Antennas are placed according to customer specifications, which normally involves a distance of 200 m between antennas. This is to ensure that antennas do not shade each other and that their electromagnetic noise and radio noise do not interfere with each other. Locations are chosen to maximize satellite pass durations, view a calibration station on Hiorthhamnfjellet, provide visibility of the Clarke Belt for geostationary satellite antennas, or visibility to Isfjord Radio for terrestrial communications antennas.

==Customers==
SvalSat is part of NASA's Near Earth Network. This includes support for the Earth Observing System, which includes satellites such as Aqua, Aura, Ice, Cloud and Land Elevation Satellite, and QuikSCAT, as well as the Small Explorer program which includes Galaxy Evolution Explorer, the Submillimeter Wave Astronomy Satellite, Swift Gamma-Ray Burst Mission, Thermosphere Ionosphere Mesosphere Energetics and Dynamics, Interface Region Imaging Spectrograph, and Transition Region and Coronal Explorer. SvalSat and Poker Flat are collectively responsible for half of the network's 140 daily passes. Satellites operated by the National Oceanic and Atmospheric Administration using SvalSat includes the Suomi National Polar-Orbiting Partnership and the Defense Meteorological Satellite Program. Other American satellites include the United States Geological Survey's Landsat 5 and Landsat 7 and the private Iridium Communications' satellites.

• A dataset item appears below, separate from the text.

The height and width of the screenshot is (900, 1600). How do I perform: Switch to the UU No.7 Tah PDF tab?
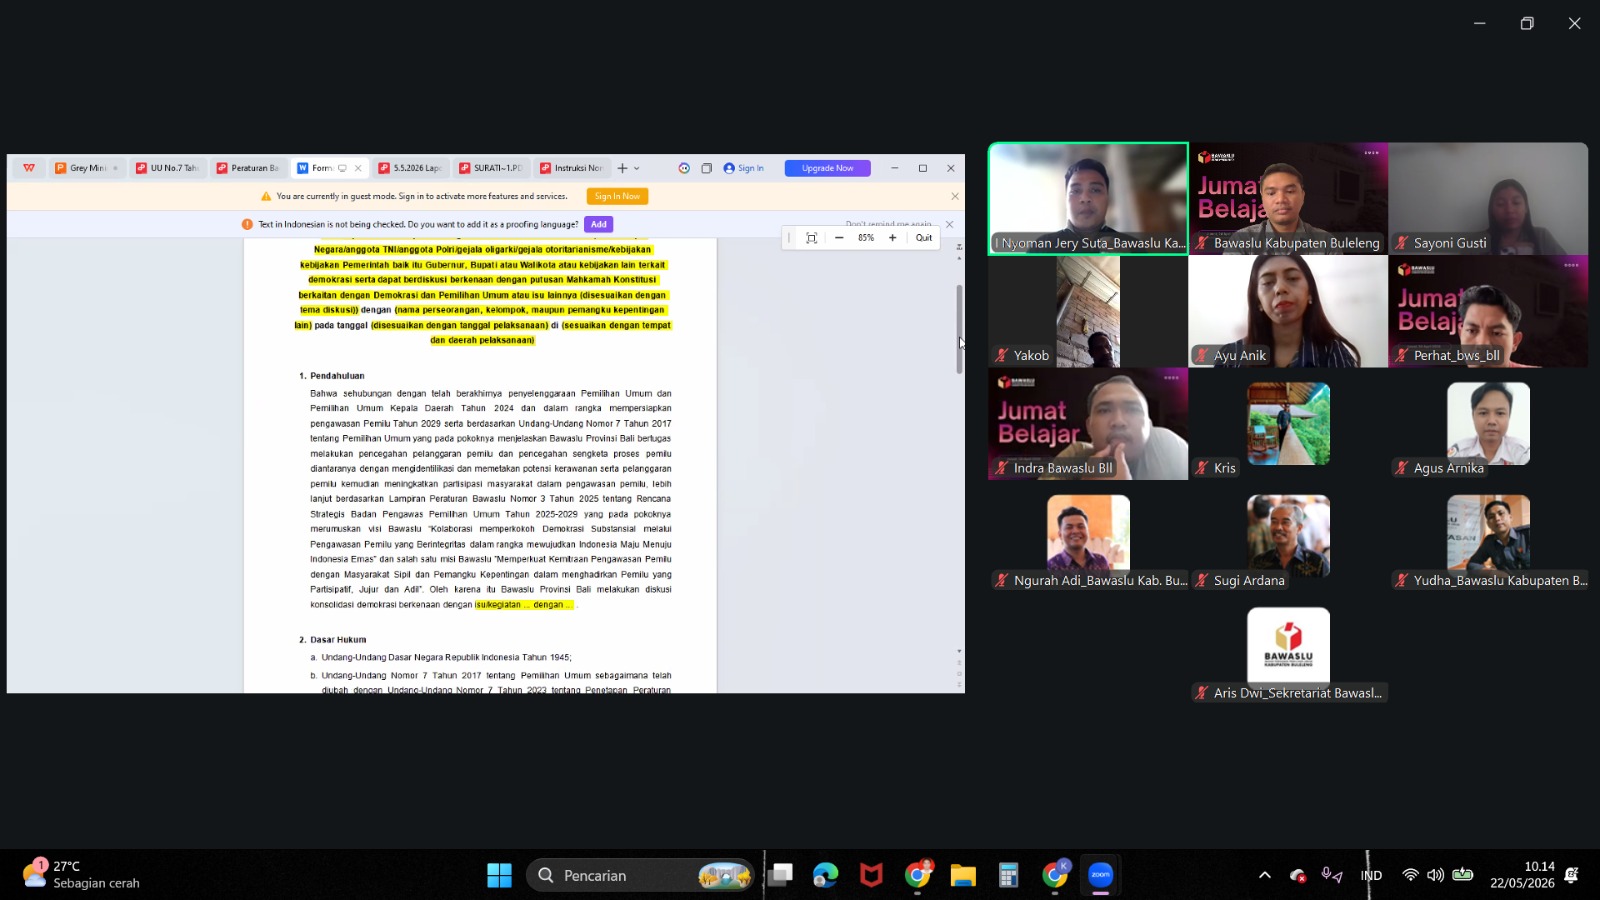tap(168, 168)
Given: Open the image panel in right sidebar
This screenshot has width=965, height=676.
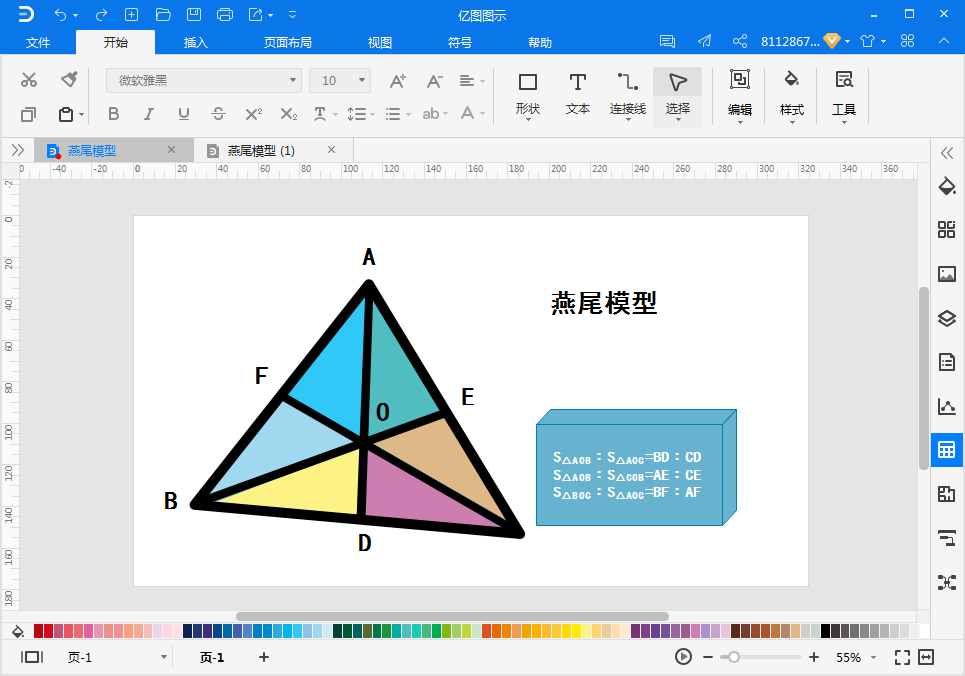Looking at the screenshot, I should click(946, 274).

The European Space Agency operates several antennas, which are able to transmit in the S band and receive in the S and X band. ESA uses the facility for tracking, telemetry, telecommand, radiometric measurements and system validation. Satellites include European Remote-Sensing Satellite 2, Sentinel 1, 2, 3 and 5P and Envisat. The European Organisation for the Exploitation of Meteorological Satellites uses SvalSat as a ground station for its MetOp satellites, which allows communication with all MetOp orbits. SvalSat serves as one of five uplink stations and as a sensor station for Galileo. Five antennas are used for Galileo, including one with a 10 m diameter and four at 4 m.

The Norwegian Coastal Administration uses SvalSat to track ships' Automatic Identification System in Norwegian waters via AISSat-1. The Japan Aerospace Exploration Agency uses SvalSat for its Hinode mission. Other customers include MacDonald, Dettwiler and Associates's Radarsat-1 and Radarsat-2, the Taiwanese National Space Organization's Formosat-2, the Korea Aerospace Research Institute of South Korea's Arirang-2, the Indian Space Research Organisation's Technology Experiment Satellite, Cartosat-1 and Cartosat-2, the German RapidEye constellation, the Italian Space Agency's COSMO-SkyMed and the German Aerospace Center's TerraSAR-X.